En revanche, la fascination réciproque qu’ils exercent l’un sur l’autre, leur union de plus en plus étroite et proche d’un certain amour, donnent une profondeur et une étrangeté à leur relation bien éloignée de celle que Jacques entretient avec son maître.
C’est surtout par le style de la narration que le modèle de Diderot s’impose. On y trouve mêlés ici narration, ellipses, retours en arrière, projections dans le futur ; dialogues philosophico-politiques, temps où le narrateur s’affiche et raconte, se mêle aux personnages –
il nous livre ainsi sa propre « plus belle histoire d’amour », avouant ne pas pouvoir résister à l’envie de raconter la sienne après avoir fait parler ses personnages sur ce sujet. On retrouve ici les intrusions du narrateur, les ficelles affichées du roman, le dialogue avec le lecteur, l’humour et le libertinage assumés comme des fêtes sans lendemain. Les femmes y sont un permanent mystère : ombres poursuivies, passions totales soudainement éteintes, figures humbles parfois inatteignables, l’avenir de l’homme et son désespoir.

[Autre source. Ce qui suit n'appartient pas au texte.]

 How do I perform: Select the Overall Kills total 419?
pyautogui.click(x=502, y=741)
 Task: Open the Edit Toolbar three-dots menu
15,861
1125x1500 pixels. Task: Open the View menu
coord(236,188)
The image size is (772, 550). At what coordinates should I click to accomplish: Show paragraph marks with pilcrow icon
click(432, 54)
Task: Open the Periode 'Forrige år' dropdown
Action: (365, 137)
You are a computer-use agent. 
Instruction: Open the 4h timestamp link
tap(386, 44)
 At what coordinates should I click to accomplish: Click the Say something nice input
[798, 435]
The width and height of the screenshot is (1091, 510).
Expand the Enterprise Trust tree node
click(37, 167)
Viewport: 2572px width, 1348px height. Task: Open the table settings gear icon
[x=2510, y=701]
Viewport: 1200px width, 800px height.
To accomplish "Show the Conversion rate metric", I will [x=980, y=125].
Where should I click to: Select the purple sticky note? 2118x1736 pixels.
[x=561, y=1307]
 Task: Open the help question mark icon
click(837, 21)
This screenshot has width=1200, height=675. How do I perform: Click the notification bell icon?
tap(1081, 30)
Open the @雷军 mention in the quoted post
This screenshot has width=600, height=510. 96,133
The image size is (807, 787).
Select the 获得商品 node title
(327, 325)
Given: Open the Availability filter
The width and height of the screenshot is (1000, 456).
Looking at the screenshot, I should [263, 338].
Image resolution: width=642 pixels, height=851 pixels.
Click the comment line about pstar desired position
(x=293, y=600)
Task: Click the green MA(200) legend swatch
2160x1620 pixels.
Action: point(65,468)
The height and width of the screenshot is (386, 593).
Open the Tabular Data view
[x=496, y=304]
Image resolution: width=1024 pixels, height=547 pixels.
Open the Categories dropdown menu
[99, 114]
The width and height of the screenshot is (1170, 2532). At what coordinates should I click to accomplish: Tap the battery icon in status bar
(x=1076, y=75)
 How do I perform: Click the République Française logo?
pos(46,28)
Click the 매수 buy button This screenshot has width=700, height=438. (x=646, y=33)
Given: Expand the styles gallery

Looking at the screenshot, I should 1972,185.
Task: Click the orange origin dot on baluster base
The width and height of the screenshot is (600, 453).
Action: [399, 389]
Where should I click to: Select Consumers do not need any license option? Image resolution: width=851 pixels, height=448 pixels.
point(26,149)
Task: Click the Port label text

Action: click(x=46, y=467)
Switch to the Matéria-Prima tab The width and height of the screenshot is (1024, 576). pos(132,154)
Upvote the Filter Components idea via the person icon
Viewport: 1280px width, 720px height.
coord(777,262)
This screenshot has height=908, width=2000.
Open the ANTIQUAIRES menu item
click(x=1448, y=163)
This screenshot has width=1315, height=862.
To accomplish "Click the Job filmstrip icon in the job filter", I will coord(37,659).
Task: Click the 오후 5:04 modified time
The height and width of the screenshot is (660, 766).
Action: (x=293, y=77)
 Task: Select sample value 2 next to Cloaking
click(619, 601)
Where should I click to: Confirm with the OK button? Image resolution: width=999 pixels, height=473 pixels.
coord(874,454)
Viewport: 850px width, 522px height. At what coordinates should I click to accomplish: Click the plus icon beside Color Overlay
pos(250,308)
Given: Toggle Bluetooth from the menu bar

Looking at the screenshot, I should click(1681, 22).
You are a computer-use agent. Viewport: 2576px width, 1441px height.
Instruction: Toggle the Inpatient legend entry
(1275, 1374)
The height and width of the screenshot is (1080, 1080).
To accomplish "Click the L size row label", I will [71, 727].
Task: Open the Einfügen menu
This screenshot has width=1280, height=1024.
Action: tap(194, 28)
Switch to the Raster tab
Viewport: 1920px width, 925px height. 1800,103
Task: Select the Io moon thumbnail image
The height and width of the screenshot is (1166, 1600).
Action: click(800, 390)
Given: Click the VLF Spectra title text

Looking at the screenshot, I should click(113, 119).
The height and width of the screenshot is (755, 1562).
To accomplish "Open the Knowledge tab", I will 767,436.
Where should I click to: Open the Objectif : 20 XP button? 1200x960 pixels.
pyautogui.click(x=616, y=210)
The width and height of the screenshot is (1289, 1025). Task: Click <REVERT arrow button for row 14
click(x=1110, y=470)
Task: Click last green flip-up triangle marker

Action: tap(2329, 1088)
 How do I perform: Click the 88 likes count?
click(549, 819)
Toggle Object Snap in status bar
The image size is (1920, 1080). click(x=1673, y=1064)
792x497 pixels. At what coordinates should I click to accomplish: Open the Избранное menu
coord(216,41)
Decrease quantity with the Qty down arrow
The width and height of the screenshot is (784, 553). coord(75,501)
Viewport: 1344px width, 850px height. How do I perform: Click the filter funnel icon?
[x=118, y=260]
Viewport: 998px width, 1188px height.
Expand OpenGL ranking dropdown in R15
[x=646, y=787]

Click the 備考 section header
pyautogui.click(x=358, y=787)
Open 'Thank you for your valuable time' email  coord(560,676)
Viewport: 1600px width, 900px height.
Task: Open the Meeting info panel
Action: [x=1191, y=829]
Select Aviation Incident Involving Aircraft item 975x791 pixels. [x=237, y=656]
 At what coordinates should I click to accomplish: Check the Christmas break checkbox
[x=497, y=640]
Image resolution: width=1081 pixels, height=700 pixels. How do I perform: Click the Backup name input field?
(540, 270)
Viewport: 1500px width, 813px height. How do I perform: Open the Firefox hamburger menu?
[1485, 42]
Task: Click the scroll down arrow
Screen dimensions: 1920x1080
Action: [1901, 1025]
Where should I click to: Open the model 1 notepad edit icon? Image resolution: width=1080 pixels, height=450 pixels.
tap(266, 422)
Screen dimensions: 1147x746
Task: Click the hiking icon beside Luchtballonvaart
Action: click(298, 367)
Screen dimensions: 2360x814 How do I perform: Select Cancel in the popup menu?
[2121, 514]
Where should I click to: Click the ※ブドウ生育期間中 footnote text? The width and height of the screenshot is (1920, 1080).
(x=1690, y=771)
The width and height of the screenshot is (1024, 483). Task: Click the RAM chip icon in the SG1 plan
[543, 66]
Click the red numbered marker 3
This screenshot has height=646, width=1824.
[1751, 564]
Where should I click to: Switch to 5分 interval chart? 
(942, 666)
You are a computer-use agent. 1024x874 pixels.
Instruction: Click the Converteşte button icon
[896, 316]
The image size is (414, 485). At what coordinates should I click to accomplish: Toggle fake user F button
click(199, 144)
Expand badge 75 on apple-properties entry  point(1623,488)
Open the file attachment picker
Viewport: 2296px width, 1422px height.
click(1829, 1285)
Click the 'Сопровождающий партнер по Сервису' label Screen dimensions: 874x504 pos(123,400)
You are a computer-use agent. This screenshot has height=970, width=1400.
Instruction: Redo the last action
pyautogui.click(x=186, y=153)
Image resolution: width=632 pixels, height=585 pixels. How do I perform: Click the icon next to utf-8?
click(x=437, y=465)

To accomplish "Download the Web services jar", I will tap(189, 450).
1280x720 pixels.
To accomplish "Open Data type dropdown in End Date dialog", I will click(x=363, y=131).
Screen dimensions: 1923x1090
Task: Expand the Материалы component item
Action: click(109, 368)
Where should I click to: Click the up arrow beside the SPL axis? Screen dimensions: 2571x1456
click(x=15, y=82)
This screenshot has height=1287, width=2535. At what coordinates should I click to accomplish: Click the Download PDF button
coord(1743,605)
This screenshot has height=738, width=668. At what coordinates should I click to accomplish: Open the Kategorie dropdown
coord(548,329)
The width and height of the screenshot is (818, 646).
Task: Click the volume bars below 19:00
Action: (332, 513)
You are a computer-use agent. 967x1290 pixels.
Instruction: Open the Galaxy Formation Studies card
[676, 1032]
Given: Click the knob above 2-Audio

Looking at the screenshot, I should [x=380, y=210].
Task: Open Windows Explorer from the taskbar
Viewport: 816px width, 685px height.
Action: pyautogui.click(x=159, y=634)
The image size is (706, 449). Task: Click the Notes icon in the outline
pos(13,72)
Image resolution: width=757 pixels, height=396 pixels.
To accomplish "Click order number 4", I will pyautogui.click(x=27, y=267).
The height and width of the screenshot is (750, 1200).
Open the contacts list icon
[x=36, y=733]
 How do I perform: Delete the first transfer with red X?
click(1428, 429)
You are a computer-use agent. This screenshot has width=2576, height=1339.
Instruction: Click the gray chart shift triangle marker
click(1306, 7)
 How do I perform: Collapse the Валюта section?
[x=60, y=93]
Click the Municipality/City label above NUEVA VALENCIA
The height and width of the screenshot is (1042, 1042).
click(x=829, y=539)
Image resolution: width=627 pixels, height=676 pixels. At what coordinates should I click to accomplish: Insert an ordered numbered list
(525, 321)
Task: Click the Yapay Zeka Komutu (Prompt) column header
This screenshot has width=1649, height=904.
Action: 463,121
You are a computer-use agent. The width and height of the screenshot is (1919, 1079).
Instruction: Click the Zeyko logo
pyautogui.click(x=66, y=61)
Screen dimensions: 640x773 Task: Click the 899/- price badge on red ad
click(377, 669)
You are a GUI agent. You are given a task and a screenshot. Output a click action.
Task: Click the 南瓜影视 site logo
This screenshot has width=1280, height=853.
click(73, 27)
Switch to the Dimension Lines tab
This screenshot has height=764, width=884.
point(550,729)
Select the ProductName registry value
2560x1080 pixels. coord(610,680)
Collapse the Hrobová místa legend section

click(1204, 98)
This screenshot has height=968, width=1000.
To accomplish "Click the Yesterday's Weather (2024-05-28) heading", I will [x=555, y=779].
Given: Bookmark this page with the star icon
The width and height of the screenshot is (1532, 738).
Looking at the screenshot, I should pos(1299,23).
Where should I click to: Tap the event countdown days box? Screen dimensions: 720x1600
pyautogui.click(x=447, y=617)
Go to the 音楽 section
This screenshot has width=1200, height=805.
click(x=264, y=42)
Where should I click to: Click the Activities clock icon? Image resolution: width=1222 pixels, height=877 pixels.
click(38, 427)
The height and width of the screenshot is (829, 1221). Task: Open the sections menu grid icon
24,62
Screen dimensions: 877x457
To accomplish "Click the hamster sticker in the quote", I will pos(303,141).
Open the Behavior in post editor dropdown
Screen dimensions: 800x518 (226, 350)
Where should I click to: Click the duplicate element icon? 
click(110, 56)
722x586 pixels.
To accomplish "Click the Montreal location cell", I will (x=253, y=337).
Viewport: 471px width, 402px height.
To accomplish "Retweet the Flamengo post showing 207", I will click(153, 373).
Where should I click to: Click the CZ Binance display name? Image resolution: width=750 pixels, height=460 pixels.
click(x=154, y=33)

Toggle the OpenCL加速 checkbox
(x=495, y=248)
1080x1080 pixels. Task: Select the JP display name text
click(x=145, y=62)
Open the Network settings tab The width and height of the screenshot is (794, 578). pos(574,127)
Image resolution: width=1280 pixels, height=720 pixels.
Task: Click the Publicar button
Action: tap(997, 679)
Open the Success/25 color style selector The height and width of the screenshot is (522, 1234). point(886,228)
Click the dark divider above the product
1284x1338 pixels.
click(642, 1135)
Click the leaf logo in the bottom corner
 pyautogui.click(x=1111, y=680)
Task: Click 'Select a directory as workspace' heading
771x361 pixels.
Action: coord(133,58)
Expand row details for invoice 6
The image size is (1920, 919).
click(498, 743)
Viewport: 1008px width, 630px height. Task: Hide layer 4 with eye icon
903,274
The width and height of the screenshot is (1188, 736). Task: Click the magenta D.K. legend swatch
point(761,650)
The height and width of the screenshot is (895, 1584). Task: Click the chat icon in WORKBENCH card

Tout cela se dessine sur un fond de réalisme (Diderot encore) social et politique : les jeux de l’oppression s’incarnent dans des figures du couple dominant-dominé variées et décrites en action : maître-valet, homme-femme, blanc-noir, riche-pauvre… tous jouent la pantomime des gueux de notre siècle : si le mur est tombé, si cette société berlinoise n’est plus d’actualité, le fond du roman reste d’une perpétuelle actualité. Le regard posé sur ce monde, présenté comme une caricature de lui-même, l’humour, l’attention à la trahison du langage, détourné par les puissants comme le sont les richesses et les espoirs, en font un roman très emblématique de la distance et de la lucidité que permet la littérature.

Anne-Marie Mercier-Faivre
(février 2008)

Anne-Marie Mercier-Faivre est professeure des Universités. Elle enseigne à l'IUFM de Lyon et à l'Université Lumière-Lyon 2.